## REQUIRED ACTION
Write the next part of the sermon about the people who drew the speaker to the church, starting right after its final sentence.

This story caused me to think about the people who attracted me to the church, and what it was about them that made me want to be a part of the church. I am sure that my attraction to the church began at a very early age, and it came through relationships I had with people who extended the grace of Christ in ways that are real but hard to document.
One of the early influences on me was the pastor of our church when I was very young. Brother John McCormick died a few years ago, but there are a lot of people who could tell you of vivid experiences they had with Bro. McCormick – and most of them would be positive. As I say, I was very young when he was the pastor in Wynne, so I don’t remember a thing that he ever said in a sermon, but I do remember how he made me feel when I was around him. He acted as if it was the greatest thing in the world for me to be in the church. He would say things to me that made me feel noticed and welcome. There was a graciousness within him that spoke to my heart.
I was probably ten years old when he left Wynne, and I didn’t see him much after that, but I spent a memorable evening with him many years later. It happened while I was on that bicycle ride I told you about a few weeks ago. I rode from Wynne to Fayetteville and back one summer while I was in college. In a previous sermon I told about my second day and night when I got bit by a dog near Mt. View.
I didn’t communicate with anyone in advance of my trip, but I sort of planned my route through places where I thought I knew people. I had decided I would stay in Harrison on the third night, and I had hoped to stay in the home of this girl that I had gotten to know at the Wesley Foundation in Fayetteville. I knew her father was a doctor, but I couldn’t find any doctors with her last name in the phone book, so I ended up sitting in the town square near dark racking my brain for people I might know in Harrison.
And I suddenly remembered that Bro. McCormick was the pastor of a church in Harrison, and it wasn’t hard to find his number. He wasn’t someone I had exactly kept up with, and I hadn’t seen him in a long time, but I called him, and he remembered me.
He was pretty surprised by the situation, but I don’t think the governor would have been treated with more hospitality than I was that night. I saw him a few times over the years after that, and every time he would recall in great detail the amount of food I ate that night, and that experience continues to remind me of how good it can be to be in this community that we call the church.

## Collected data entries
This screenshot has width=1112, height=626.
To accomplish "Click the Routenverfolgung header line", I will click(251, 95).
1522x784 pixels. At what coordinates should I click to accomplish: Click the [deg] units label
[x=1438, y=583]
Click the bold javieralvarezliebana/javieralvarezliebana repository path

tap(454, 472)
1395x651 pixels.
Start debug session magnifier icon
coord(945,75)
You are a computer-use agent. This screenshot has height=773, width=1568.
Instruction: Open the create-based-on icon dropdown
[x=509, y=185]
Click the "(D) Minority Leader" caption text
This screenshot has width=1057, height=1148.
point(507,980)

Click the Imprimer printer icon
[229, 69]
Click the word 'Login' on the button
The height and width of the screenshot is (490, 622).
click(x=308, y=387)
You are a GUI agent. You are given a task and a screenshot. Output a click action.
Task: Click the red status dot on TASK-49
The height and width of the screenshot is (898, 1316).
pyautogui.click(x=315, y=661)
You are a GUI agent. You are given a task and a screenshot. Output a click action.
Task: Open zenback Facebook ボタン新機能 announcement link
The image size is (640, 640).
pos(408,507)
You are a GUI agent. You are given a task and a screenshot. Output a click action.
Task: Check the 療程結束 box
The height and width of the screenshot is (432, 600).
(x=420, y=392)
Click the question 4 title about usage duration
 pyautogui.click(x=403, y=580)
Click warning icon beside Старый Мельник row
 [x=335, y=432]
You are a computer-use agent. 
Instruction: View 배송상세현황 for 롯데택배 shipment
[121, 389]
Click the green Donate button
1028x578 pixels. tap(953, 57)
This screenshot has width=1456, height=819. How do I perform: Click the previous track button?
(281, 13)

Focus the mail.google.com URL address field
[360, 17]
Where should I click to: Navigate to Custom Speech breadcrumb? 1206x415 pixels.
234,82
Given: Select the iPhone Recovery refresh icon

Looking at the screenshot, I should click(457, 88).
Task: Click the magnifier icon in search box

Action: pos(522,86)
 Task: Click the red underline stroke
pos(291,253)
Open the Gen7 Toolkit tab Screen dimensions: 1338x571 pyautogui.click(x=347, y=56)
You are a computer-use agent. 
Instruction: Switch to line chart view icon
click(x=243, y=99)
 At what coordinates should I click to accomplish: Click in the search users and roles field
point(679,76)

## REPLY TO THE TASK
The church is a community that is founded upon radical dependence and hospitality. We are to be people who are to offer peace to anyone that we have the opportunity to get involved with. Grand miracles don’t happen all the time, but it is always a redeeming thing when people are motivated by the love of Jesus to be gracious and open to each other. I don’t guess I’ve ever seen Satan falling from the sky like lightening when we reach out in loving ways toward other people, but I don’t guess there is anything that feels better than making connections with other people that is based on this formula of need and hospitality.
I know I much prefer being in the role of provider than recipient, but in order to understand then nature of God’s power as it was revealed in Jesus I think it’s important for us to be the ones who are in need every now and then. It’s easy to want to be self-sufficient, but Jesus wants us to learn to be dependent upon God and to trust in the resourcefulness of God to address the most essential needs we have.
This is the genious of this movement we call the church. Jesus may have sent his followers out as lambs in the midst of wolves, but he was being as wise as a serpent when he did it. Jesus knew he would never change the world with a conventionally equipped army. He sent his troops out with nothing, and the revolution he began continues to change the shape of this world and the state of our hearts.